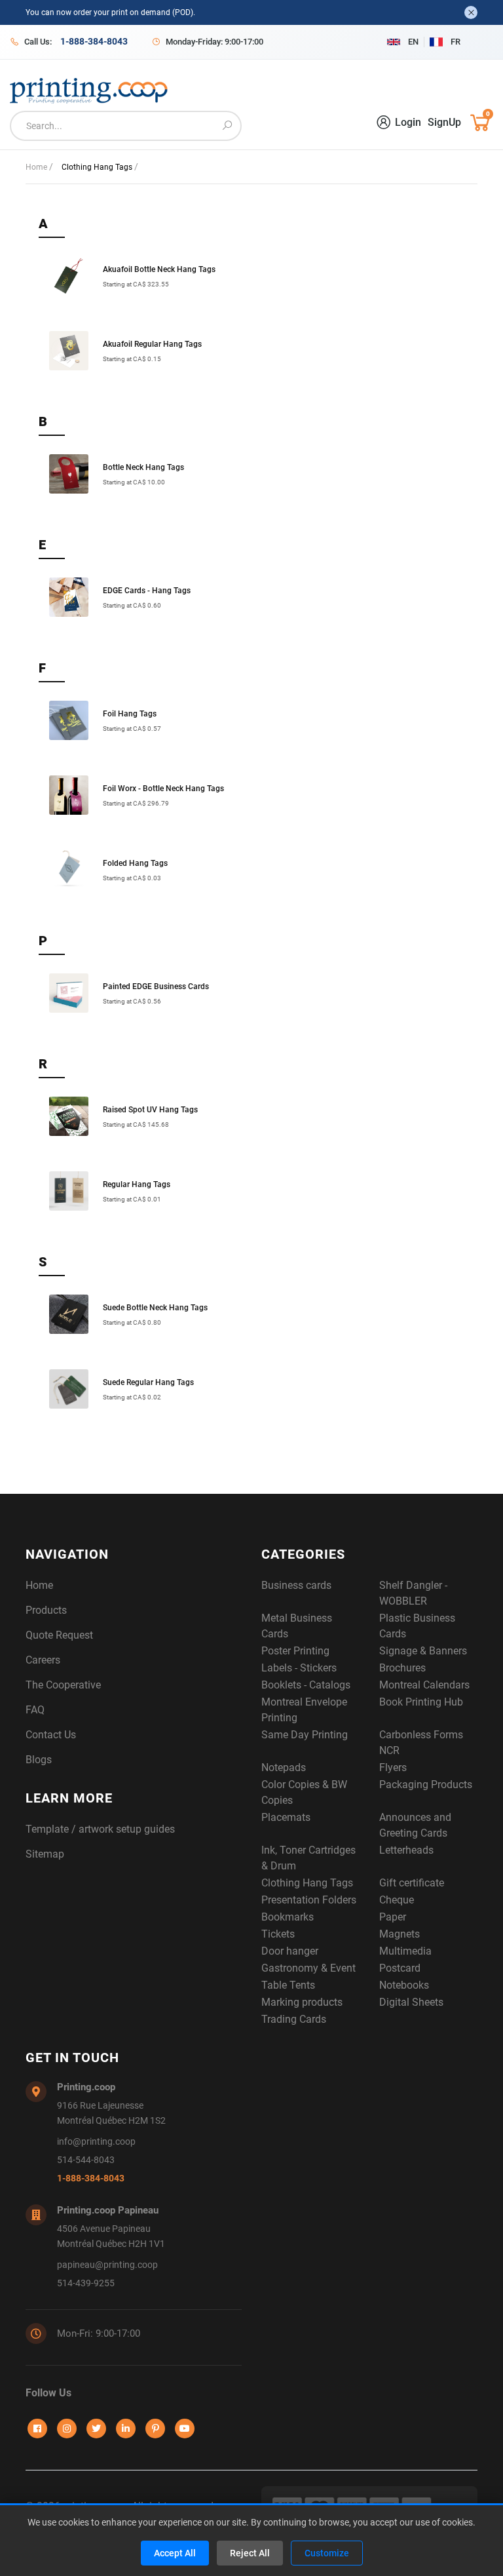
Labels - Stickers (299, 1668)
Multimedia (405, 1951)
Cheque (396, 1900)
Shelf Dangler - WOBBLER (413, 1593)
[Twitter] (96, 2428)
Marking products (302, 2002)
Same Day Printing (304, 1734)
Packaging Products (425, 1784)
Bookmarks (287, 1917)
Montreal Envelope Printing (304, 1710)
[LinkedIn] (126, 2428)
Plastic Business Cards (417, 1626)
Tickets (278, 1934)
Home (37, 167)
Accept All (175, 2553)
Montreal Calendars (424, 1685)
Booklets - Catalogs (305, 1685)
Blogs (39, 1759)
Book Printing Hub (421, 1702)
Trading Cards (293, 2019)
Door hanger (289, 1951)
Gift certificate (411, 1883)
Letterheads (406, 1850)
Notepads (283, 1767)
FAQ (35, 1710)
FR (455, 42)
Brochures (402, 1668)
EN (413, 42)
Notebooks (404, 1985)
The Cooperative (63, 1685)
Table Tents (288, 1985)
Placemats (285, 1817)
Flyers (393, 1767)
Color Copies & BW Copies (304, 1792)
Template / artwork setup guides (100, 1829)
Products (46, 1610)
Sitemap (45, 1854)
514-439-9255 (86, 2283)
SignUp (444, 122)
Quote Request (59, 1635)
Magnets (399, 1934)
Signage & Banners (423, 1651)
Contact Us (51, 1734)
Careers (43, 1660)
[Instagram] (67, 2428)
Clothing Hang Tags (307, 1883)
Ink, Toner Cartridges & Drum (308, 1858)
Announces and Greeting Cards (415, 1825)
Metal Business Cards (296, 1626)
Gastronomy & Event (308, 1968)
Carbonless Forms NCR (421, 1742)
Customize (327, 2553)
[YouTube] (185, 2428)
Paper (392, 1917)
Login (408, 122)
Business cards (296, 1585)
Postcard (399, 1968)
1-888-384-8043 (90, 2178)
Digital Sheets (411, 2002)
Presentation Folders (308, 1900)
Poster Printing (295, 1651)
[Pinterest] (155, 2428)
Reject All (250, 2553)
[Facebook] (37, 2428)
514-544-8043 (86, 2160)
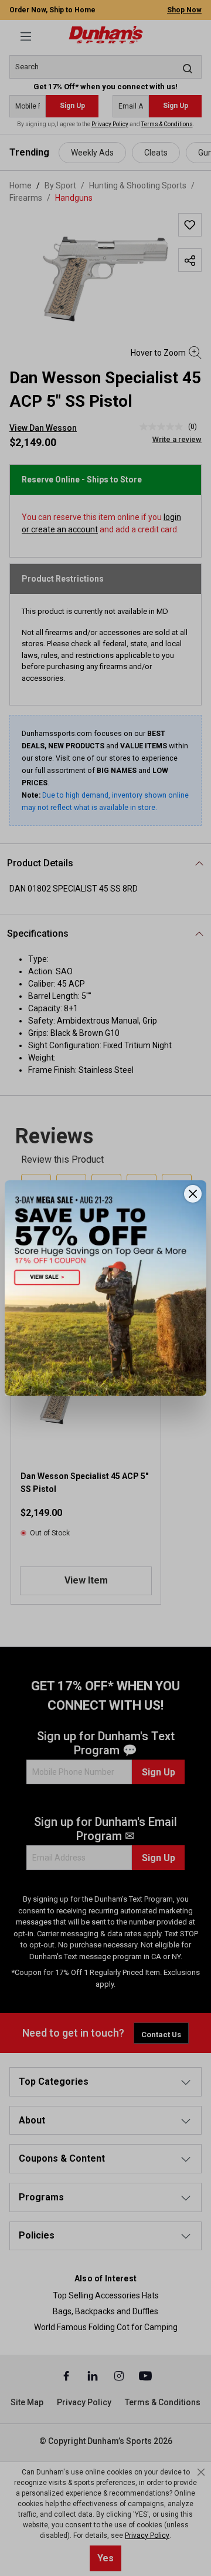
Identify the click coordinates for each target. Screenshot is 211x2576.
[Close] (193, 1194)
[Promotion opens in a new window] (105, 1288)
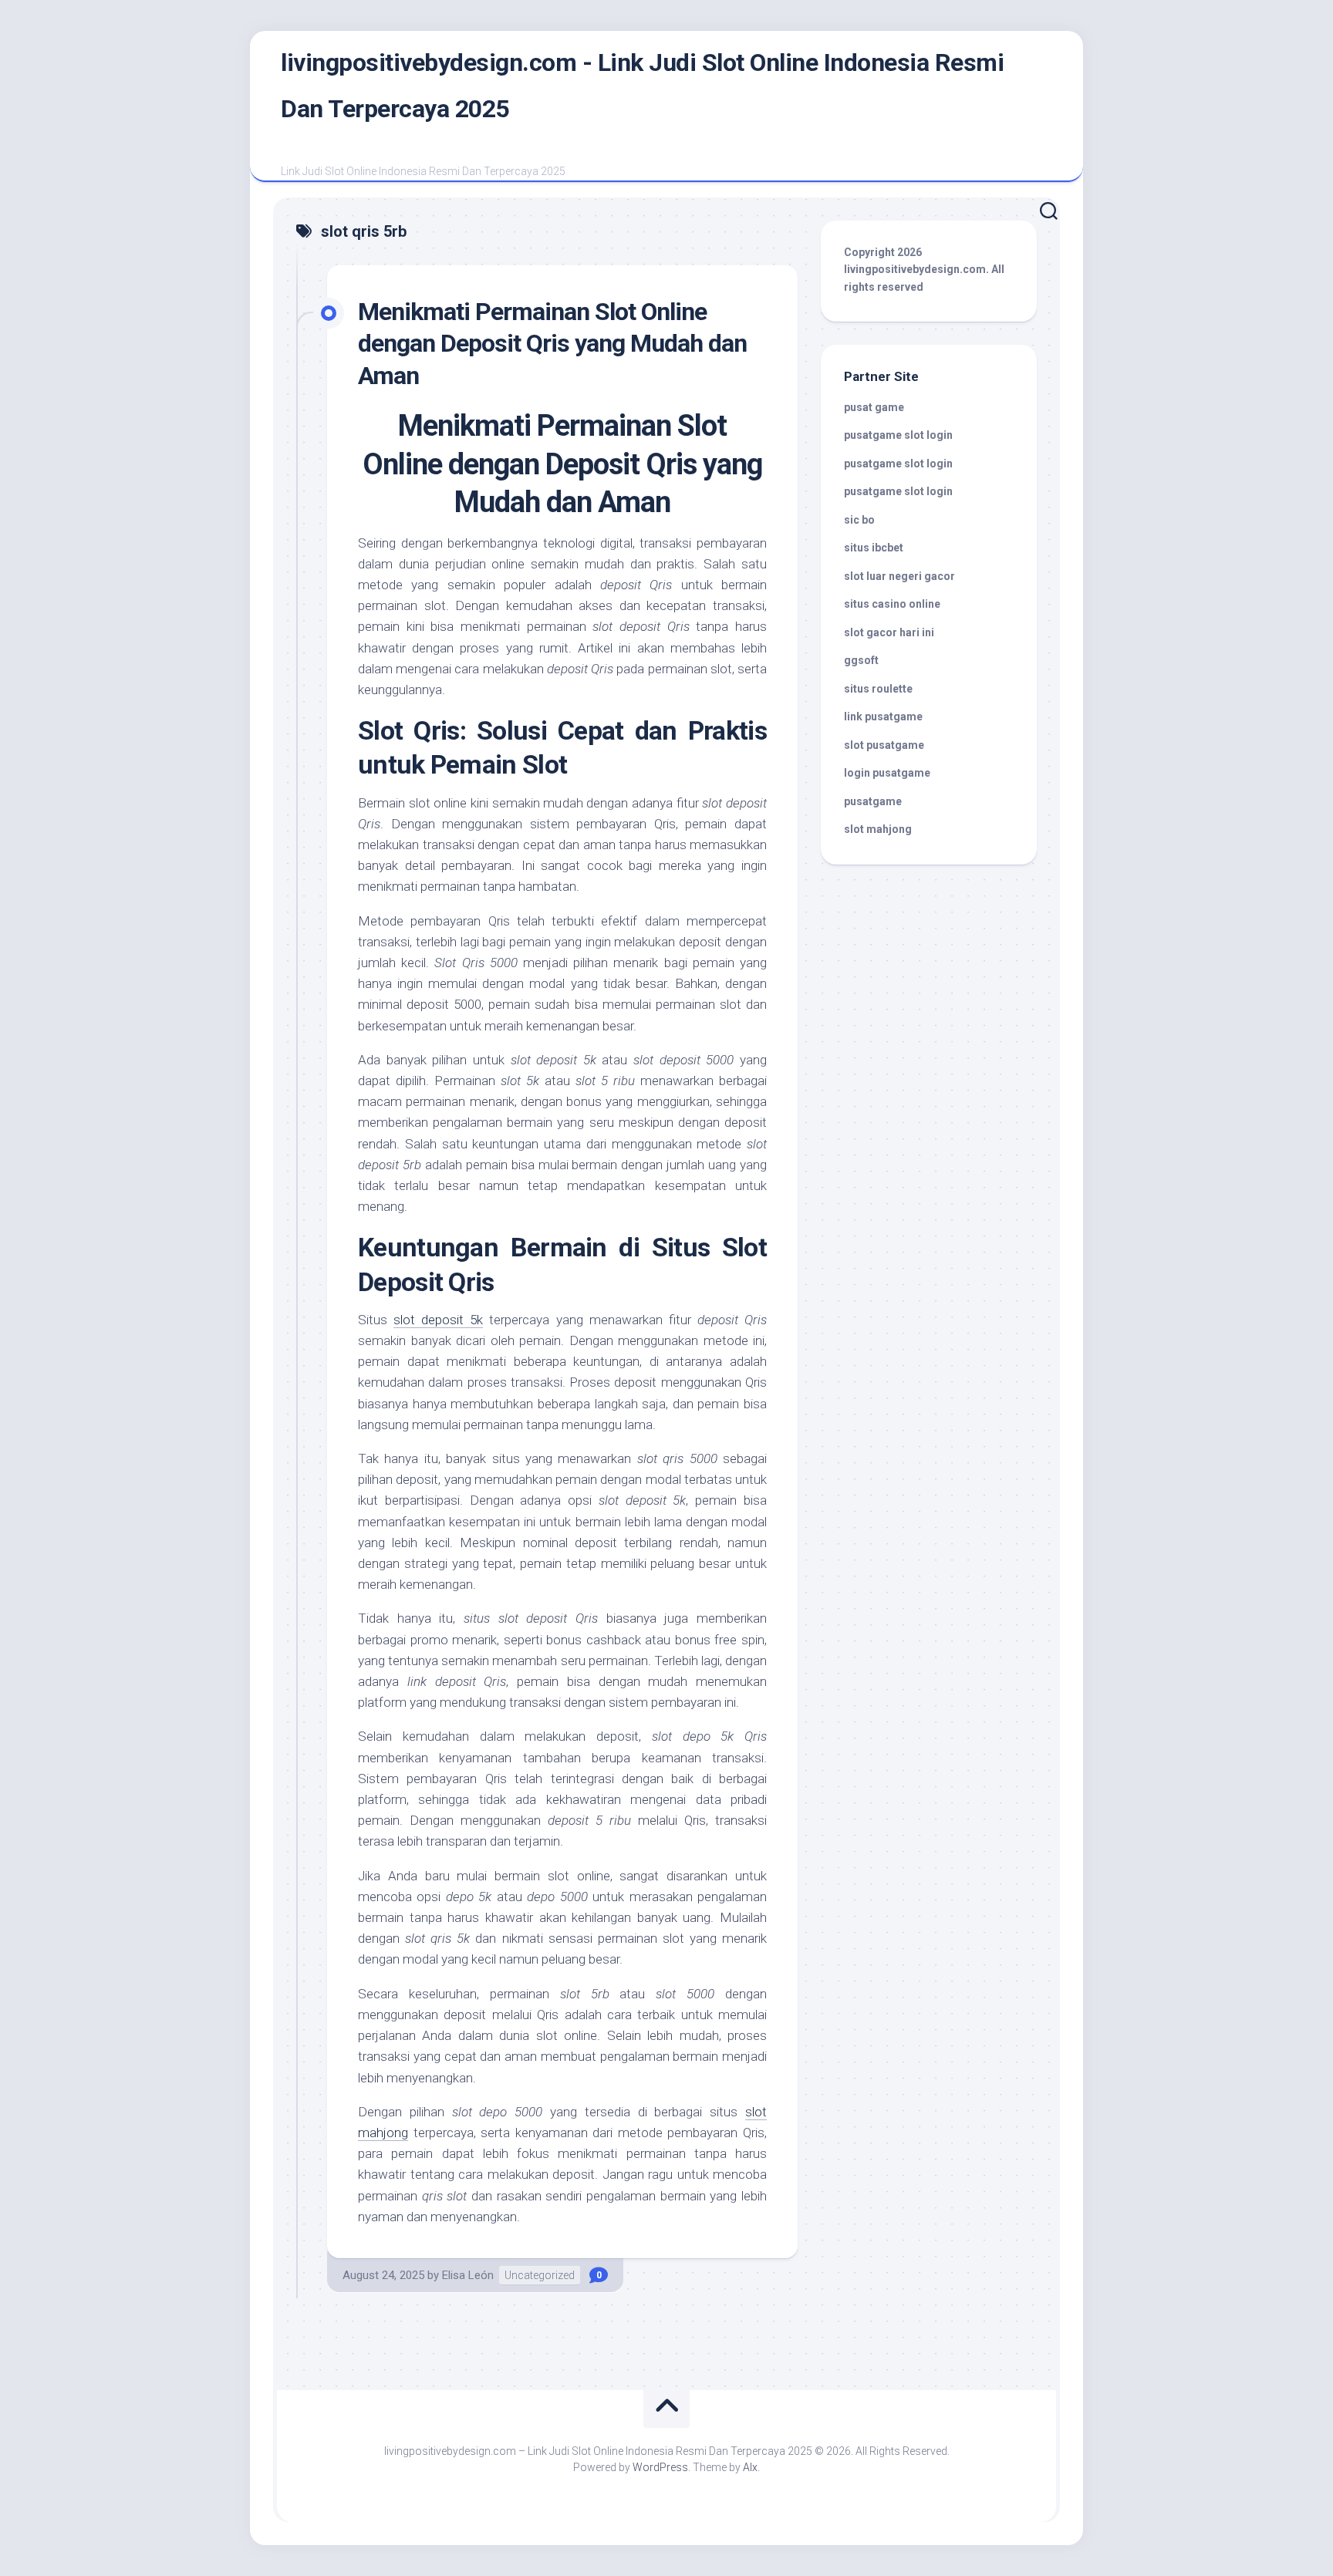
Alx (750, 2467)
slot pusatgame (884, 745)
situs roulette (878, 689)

==

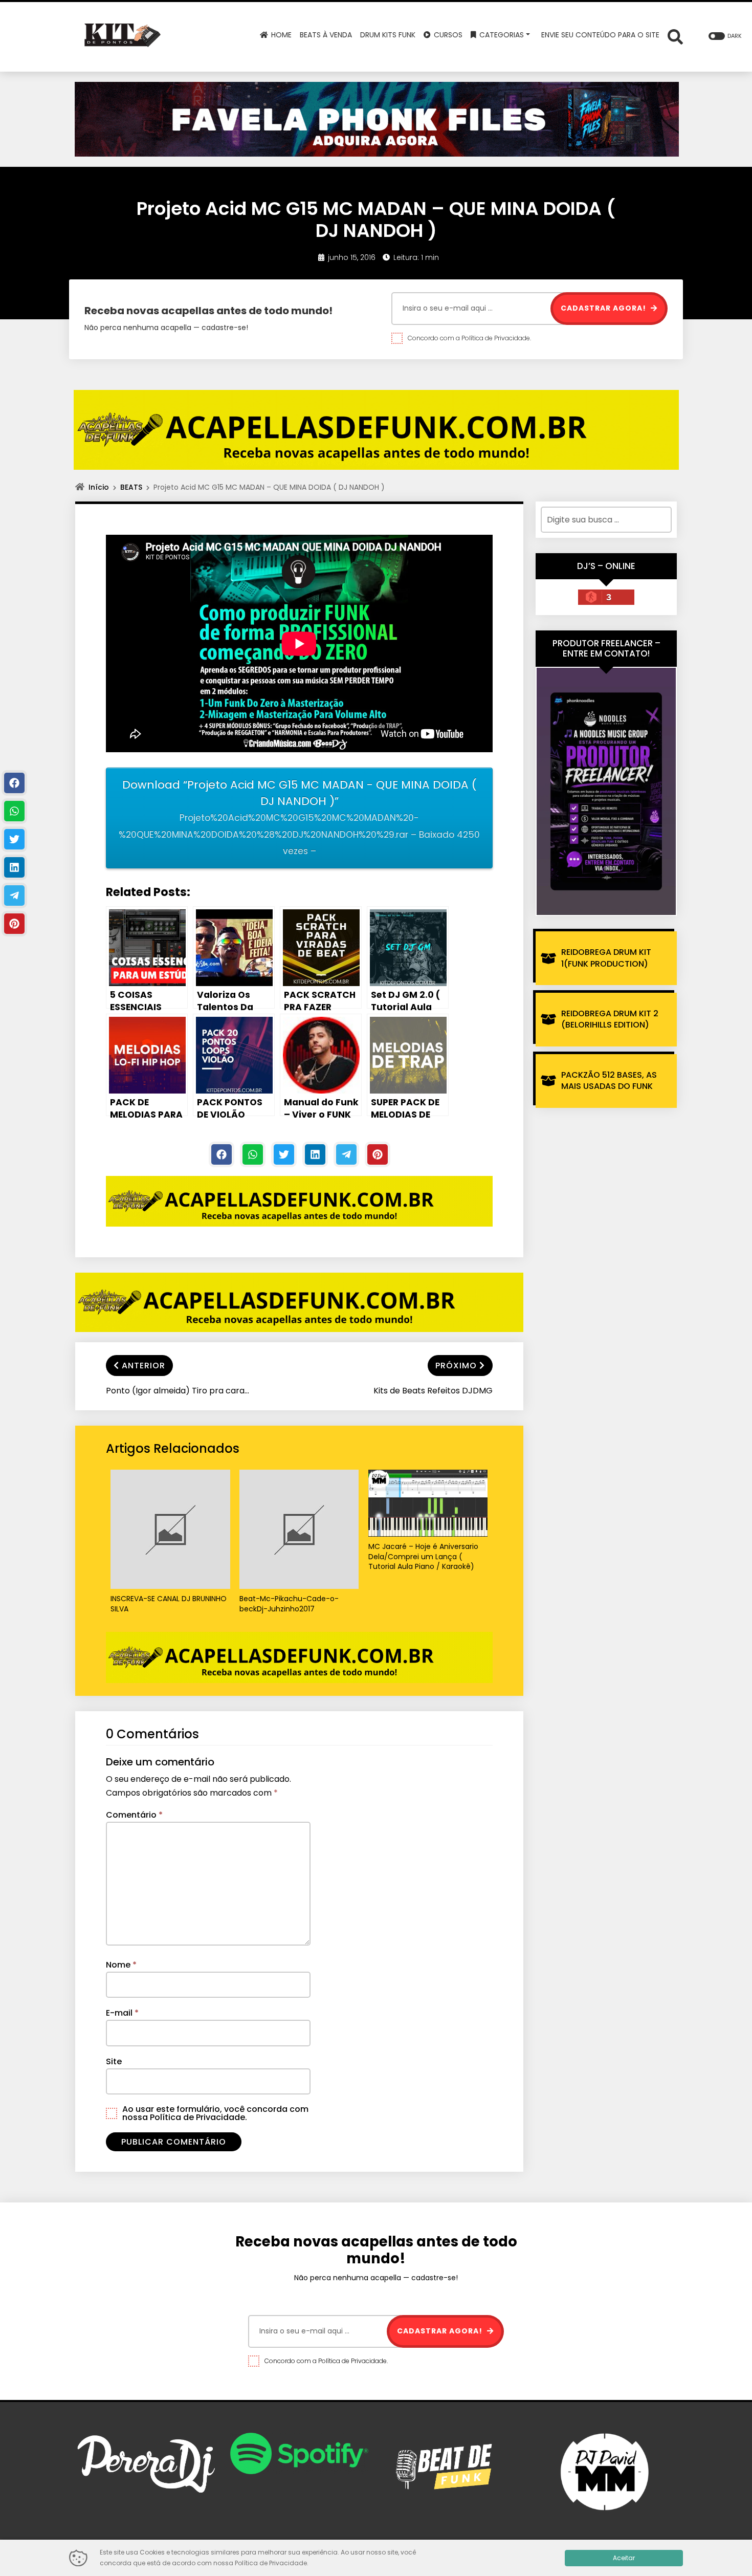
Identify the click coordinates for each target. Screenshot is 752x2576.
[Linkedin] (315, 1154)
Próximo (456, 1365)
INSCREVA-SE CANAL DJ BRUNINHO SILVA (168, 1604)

▶ WHAT YOU WILL DO
Extract from the records above the lines from the one containing "Labels - Stickers (299, 1668)" to the one containing "Accept All (175, 2553)", both lines included, exactly as they appear and with nothing else.

▶ SOLUTION TO THIS TASK
Labels - Stickers (299, 1668)
Multimedia (405, 1951)
Cheque (396, 1900)
Shelf Dangler - WOBBLER (413, 1593)
[Twitter] (96, 2428)
Marking products (302, 2002)
Same Day Printing (304, 1734)
Packaging Products (425, 1784)
Bookmarks (287, 1917)
Montreal Envelope Printing (304, 1710)
[LinkedIn] (126, 2428)
Plastic Business Cards (417, 1626)
Tickets (278, 1934)
Home (37, 167)
Accept All (175, 2553)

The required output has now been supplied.